British pensioners will suffer the biggest loss of income since 1975, as the state pension will fall by hundreds of pounds in real terms this April.
A dramatic surge in inflation and the Government’s controversial decision to break the state pensions “triple lock” will leave a £388 hole in 12 million pensioners’ pockets.
The state pension will rise by £5.55 a week in April but this 3.1pc increase is not enough to keep up with inflation, which is predicted to hit 7.25pc according to the Bank of England. This will equate to pensioners taking a real terms cut worth £7.45 a week, or £388 a year.
It represents the greatest loss of spending power in 47 years, with inflation expected to outpace the increase by more than 4 percentage points, analysis by Telegraph Money and wealth manager Quilter showed. The last time the state pension fell so much in real terms was in 1975, when inflation hit 21.7pc and the annual state payment increased by just 14.7pc.

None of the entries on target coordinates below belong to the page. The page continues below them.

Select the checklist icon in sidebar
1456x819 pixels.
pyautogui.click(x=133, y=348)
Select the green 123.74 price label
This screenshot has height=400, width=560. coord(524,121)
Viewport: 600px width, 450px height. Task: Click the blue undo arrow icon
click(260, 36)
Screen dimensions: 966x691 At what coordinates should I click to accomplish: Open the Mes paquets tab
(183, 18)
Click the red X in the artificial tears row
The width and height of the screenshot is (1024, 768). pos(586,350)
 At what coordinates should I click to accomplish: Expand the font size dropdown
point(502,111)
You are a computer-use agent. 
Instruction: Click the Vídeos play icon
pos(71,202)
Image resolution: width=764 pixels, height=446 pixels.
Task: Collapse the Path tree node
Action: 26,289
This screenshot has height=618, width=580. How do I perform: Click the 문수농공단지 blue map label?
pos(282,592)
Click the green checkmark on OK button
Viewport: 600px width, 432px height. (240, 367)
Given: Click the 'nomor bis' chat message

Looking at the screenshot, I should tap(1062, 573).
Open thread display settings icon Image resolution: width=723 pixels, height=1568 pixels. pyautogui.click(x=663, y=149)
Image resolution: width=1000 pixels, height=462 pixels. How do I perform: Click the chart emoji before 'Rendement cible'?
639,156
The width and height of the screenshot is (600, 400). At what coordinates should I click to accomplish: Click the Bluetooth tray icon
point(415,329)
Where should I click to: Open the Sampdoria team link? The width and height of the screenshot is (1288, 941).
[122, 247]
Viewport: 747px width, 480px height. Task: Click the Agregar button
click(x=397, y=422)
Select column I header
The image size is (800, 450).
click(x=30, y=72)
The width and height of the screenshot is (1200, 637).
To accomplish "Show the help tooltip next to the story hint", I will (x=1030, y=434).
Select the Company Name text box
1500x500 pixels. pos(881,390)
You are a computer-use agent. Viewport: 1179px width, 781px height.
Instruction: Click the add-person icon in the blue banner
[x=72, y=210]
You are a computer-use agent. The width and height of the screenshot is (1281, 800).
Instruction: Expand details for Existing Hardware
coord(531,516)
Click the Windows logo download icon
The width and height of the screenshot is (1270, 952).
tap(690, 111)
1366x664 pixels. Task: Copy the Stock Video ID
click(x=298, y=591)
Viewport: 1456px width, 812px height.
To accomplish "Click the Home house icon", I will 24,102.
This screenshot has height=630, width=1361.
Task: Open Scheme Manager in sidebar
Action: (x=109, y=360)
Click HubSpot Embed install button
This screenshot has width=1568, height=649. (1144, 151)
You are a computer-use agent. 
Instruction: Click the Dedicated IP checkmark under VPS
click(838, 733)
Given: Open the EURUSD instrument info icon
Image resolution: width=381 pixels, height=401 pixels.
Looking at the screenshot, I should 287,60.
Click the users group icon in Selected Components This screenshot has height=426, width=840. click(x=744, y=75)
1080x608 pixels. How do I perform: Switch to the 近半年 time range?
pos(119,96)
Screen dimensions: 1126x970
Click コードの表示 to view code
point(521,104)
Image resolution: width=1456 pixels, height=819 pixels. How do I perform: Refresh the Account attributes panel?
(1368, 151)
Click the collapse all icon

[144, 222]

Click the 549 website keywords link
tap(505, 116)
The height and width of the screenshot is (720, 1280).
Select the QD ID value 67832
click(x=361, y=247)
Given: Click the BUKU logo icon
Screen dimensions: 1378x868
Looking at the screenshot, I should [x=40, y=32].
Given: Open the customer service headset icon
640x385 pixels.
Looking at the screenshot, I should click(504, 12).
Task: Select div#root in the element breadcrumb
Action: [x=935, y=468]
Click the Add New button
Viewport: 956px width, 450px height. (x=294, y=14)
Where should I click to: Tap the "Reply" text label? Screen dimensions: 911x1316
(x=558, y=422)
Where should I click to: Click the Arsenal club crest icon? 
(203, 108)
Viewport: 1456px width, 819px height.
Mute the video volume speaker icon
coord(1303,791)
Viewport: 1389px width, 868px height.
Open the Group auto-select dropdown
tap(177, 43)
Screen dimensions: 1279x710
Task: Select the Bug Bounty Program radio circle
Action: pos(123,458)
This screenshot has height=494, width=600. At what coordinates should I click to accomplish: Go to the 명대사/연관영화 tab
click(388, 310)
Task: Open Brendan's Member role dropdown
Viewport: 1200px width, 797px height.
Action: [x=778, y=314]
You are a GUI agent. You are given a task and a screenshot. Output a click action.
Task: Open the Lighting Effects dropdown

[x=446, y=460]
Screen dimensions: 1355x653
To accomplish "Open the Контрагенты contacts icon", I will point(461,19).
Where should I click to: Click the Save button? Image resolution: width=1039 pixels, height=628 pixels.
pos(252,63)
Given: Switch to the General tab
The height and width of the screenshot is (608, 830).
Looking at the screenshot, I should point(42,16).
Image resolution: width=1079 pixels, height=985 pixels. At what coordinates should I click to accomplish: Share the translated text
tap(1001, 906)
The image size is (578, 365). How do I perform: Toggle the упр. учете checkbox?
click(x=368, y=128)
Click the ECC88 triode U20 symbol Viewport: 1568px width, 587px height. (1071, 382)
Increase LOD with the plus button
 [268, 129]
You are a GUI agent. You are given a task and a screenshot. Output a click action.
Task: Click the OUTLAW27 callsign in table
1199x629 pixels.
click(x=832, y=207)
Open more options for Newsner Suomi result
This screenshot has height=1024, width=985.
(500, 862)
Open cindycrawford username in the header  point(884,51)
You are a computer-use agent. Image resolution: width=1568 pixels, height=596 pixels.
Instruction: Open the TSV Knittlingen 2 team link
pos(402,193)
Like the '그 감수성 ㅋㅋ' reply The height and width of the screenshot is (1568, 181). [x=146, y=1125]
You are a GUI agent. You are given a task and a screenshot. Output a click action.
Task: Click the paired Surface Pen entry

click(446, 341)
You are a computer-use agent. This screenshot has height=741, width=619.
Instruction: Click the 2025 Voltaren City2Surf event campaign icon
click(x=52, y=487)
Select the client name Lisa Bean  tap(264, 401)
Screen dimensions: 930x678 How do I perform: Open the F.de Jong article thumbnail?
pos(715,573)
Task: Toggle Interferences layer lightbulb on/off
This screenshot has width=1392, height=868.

Jon Greer, of Quilter, said this would be by far the biggest loss in spending power since the triple lock was introduced in 2010.
This comes as a further blow for pensioners who are among the most vulnerable to rising energy prices and have little protection as the cost of living crisis bites.
Someone turning 66 this year would be £9,291 out of pocket by age 85, in real terms. This is the most conservative calculation as it assumes the state pension only increases 2.5pc beyond 2022. The £388 difference between the two payments would compound over time, costing pensioners thousands of pounds in retirement benefits.